Título: Incerteza até a última hora
Autor: Cruvinel, Tereza
Fonte: O Globo, 22/09/2007, O Globo, p. 2

A incerteza sobre a regra de filiação partidária válida para a eleição municipal de 2008 é um exemplo da barafunda e do impasse que cercam toda e qualquer mudança na ordem política, por menor que seja. Eles misturam a freqüente judicialização dos temas dessa natureza, com o TSE e o STF legislando acima do Congresso, e a disputa do papel revisor entre Câmara e Senado, que está na base da defesa do unicameralismo.

Se há consenso sobre a necessidade de coibir o troca-troca partidário que lesa o eleitor, enfraquece a representação e favorece o fisiologismo, é total o desencontro entre as duas Casas do Legislativo, fortalecendo a defesa do unicameralismo. Quando marca para o dia 3 de outubro o julgamento de um recurso da oposição sobre fidelidade e filiação partidária, o STF aumenta a incerteza. Estará por horas o fim do prazo de refiliação para os que pretendam disputar a eleição: um ano antes do pleito, ou no caso, 5 de outubro. Antes da decisão do Supremo ninguém vai se mover, temendo uma decisão que leve à perda do mandato. Se a migração for permitida, na última hora muitos terão perdido a chance de acomodação para concorrer.

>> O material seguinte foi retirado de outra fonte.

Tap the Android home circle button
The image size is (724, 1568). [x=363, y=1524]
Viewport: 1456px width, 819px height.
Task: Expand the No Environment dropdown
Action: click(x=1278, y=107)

Por exemplo, a senadora Patrícia Gomes, que, para disputar em Fortaleza, terá que sair do PSB, comprometido com o PT.

Ao decidir, em março, lá se vão sete meses, que o mandato é do partido e deve ser exercido pelo suplente quando o titular muda de sigla, o TSE estabeleceu uma fidelidade absoluta, amarrando para sempre um político a um partido. Não combina com a tradição, que não é mesmo boa. É o oposto, de liberdade total para o troca-troca, com os resultados conhecidos. Dúvidas surgiram também sobre a constitucionalidade dessa interpretação. E, como os governistas já haviam pescado pelo menos 38 deputados da oposição só nestes primeiros meses da legislatura, partidos como PSDB, DEM e PPS, os mais beliscados, recorreram ao STF pedindo a imediata posse dos suplentes, ou, posto de outro modo, a cassação dos mandatos dos trânsfugas. O presidente da Câmara, Arlindo Chinaglia, não se achou habilitado a aplicar medida tão dura.

Esse recurso da oposição, que o Supremo julgará no dia 3, acaba de receber parecer contrário do procurador-geral da República, Antonio Fernando. Ele sustenta que a Constituição garante a livre associação, inclusive partidária, mas também a liberdade de dissociar-se. Três ministros do STF já apoiaram, no TSE, a tese de que o mandato é do partido: Ayres Britto, Cezar Peluso e Marco Aurélio Mello, que sustentou: "Não é possível que não consigamos mais três votos entre os outros oito ministros do Supremo". Mas é também possível que a maioria acompanhe o procurador-geral.

Para evitar a decisão de undécima hora, e que mais uma vez o Judiciário venha a legislar, o Congresso teria que tomar a si, e logo, a decisão. Está na CCJ do Senado o projeto do deputado Luciano de Castro, aprovado pela Câmara e bombardeado pela oposição nas duas Casas. Estabelece uma fidelidade mitigada, que permite a mudança a cada quatro anos, e livra a cara dos 38 adesistas. Está também na pauta de votações do plenário do Senado uma emenda do senador Marco Maciel, propondo a fidelidade absoluta. Tal como o TSE, ela prevê a perda de mandato para migrantes, sejam do Legislativo ou do Executivo. Mas, mesmo que fosse aprovada até o fim do mês no Senado, não haveria tempo para aprová-la na Câmara. E, quando ali chegar, essa emenda fatalmente será modificada, pois a maioria da Casa já optou pelo projeto mais brando.

- A Câmara põe, o Senado dispõe, e vice-versa. Essa eterna revisão das decisões de uma Casa pela outra tem travado o processo legislativo e inviabilizado as reformas, sobretudo a política. Por isso eu defendo a unicameralidade. Com uma Casa só, o Parlamento seria mais ágil e produtivo - diz o deputado Júlio Delgado (PSB-MG).

É a história do fim do Senado, que, como se vê, não tem defensores só no PT. Embora desperte forte e vasta oposição, pela importância que o Senado de fato tem na garantia do equilíbrio da federação, ela vem ganhando adeptos. Mas o assunto, aqui, é a filiação partidária, que dificilmente será decidido por um Senado travado. O STF é que acabará decidindo, e em cima da hora.